[WHAT THIS TASK INVOLVES]: Below is a set of entries; copy all of them exactly.

[DATA PROVIDED]:
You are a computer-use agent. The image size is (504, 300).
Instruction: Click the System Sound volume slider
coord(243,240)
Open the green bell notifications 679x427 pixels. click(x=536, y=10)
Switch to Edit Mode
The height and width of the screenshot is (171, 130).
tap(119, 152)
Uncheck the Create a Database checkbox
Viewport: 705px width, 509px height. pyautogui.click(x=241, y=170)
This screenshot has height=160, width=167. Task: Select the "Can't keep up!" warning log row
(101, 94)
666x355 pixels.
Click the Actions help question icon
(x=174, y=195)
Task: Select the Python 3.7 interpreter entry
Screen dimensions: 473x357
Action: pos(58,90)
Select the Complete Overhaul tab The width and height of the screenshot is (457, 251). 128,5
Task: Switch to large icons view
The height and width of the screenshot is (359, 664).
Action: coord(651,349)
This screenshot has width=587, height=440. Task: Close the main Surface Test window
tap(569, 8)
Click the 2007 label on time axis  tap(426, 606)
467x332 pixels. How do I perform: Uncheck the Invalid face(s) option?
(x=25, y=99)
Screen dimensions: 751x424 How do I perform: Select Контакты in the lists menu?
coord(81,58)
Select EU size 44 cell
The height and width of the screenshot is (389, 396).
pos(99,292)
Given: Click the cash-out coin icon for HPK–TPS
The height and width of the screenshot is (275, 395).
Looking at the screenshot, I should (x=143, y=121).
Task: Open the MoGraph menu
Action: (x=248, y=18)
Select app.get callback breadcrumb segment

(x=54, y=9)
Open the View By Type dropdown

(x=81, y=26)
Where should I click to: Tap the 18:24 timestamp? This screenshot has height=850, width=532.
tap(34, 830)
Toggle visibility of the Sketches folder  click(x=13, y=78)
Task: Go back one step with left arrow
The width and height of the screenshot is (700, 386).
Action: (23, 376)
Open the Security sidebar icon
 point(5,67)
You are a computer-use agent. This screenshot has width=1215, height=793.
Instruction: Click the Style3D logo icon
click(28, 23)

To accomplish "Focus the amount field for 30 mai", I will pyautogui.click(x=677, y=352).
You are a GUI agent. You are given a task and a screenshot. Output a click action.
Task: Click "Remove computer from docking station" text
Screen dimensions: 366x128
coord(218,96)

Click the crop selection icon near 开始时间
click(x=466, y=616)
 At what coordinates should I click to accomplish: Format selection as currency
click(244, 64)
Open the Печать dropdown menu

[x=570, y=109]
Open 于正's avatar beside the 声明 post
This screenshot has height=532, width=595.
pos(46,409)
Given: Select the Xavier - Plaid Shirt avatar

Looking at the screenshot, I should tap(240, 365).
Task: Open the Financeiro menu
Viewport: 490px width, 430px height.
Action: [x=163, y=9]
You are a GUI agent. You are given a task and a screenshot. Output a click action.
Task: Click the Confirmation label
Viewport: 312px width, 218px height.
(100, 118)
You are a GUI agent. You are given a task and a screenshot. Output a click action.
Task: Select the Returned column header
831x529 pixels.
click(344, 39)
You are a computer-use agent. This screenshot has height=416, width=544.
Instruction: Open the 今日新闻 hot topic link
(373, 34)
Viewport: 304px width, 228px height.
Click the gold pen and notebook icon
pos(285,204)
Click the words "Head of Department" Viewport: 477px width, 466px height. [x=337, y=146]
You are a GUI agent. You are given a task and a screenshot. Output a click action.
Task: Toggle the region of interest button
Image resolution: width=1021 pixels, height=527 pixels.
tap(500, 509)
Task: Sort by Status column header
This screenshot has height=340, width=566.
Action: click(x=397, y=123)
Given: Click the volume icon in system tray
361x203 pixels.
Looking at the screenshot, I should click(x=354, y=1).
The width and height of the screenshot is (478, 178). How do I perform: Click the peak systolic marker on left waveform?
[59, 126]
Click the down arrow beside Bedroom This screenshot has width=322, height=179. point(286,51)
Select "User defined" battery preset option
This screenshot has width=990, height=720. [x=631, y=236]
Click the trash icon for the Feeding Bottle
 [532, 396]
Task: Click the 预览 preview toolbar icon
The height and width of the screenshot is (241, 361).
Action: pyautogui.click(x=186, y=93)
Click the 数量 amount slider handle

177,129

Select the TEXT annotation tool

[WRITTEN ANSWER]:
You are a computer-use agent. The image size is (504, 300).
Instruction: Click the System Sound volume slider
coord(243,240)
Open the green bell notifications 679x427 pixels. click(x=536, y=10)
Switch to Edit Mode
The height and width of the screenshot is (171, 130).
tap(119, 152)
Uncheck the Create a Database checkbox
Viewport: 705px width, 509px height. pyautogui.click(x=241, y=170)
This screenshot has height=160, width=167. Task: Select the "Can't keep up!" warning log row
(101, 94)
666x355 pixels.
Click the Actions help question icon
(x=174, y=195)
Task: Select the Python 3.7 interpreter entry
Screen dimensions: 473x357
Action: pos(58,90)
Select the Complete Overhaul tab The width and height of the screenshot is (457, 251). 128,5
Task: Switch to large icons view
The height and width of the screenshot is (359, 664).
Action: coord(651,349)
This screenshot has width=587, height=440. Task: Close the main Surface Test window
tap(569, 8)
Click the 2007 label on time axis  tap(426, 606)
467x332 pixels. How do I perform: Uncheck the Invalid face(s) option?
(x=25, y=99)
Screen dimensions: 751x424 How do I perform: Select Контакты in the lists menu?
coord(81,58)
Select EU size 44 cell
The height and width of the screenshot is (389, 396).
pos(99,292)
Given: Click the cash-out coin icon for HPK–TPS
The height and width of the screenshot is (275, 395).
Looking at the screenshot, I should (x=143, y=121).
Task: Open the MoGraph menu
Action: (x=248, y=18)
Select app.get callback breadcrumb segment

(x=54, y=9)
Open the View By Type dropdown

(x=81, y=26)
Where should I click to: Tap the 18:24 timestamp? This screenshot has height=850, width=532.
tap(34, 830)
Toggle visibility of the Sketches folder  click(x=13, y=78)
Task: Go back one step with left arrow
The width and height of the screenshot is (700, 386).
Action: (23, 376)
Open the Security sidebar icon
 point(5,67)
You are a computer-use agent. This screenshot has width=1215, height=793.
Instruction: Click the Style3D logo icon
click(28, 23)

To accomplish "Focus the amount field for 30 mai", I will pyautogui.click(x=677, y=352).
You are a GUI agent. You are given a task and a screenshot. Output a click action.
Task: Click "Remove computer from docking station" text
Screen dimensions: 366x128
coord(218,96)

Click the crop selection icon near 开始时间
click(x=466, y=616)
 At what coordinates should I click to accomplish: Format selection as currency
click(244, 64)
Open the Печать dropdown menu

[x=570, y=109]
Open 于正's avatar beside the 声明 post
This screenshot has height=532, width=595.
pos(46,409)
Given: Select the Xavier - Plaid Shirt avatar

Looking at the screenshot, I should tap(240, 365).
Task: Open the Financeiro menu
Viewport: 490px width, 430px height.
Action: [x=163, y=9]
You are a GUI agent. You are given a task and a screenshot. Output a click action.
Task: Click the Confirmation label
Viewport: 312px width, 218px height.
(100, 118)
You are a GUI agent. You are given a task and a screenshot. Output a click action.
Task: Select the Returned column header
831x529 pixels.
click(344, 39)
You are a computer-use agent. This screenshot has height=416, width=544.
Instruction: Open the 今日新闻 hot topic link
(373, 34)
Viewport: 304px width, 228px height.
Click the gold pen and notebook icon
pos(285,204)
Click the words "Head of Department" Viewport: 477px width, 466px height. [x=337, y=146]
You are a GUI agent. You are given a task and a screenshot. Output a click action.
Task: Toggle the region of interest button
Image resolution: width=1021 pixels, height=527 pixels.
tap(500, 509)
Task: Sort by Status column header
This screenshot has height=340, width=566.
Action: click(x=397, y=123)
Given: Click the volume icon in system tray
361x203 pixels.
Looking at the screenshot, I should click(x=354, y=1).
The width and height of the screenshot is (478, 178). How do I perform: Click the peak systolic marker on left waveform?
[59, 126]
Click the down arrow beside Bedroom This screenshot has width=322, height=179. point(286,51)
Select "User defined" battery preset option
This screenshot has width=990, height=720. [x=631, y=236]
Click the trash icon for the Feeding Bottle
 [532, 396]
Task: Click the 预览 preview toolbar icon
The height and width of the screenshot is (241, 361).
Action: pyautogui.click(x=186, y=93)
Click the 数量 amount slider handle

177,129

Select the TEXT annotation tool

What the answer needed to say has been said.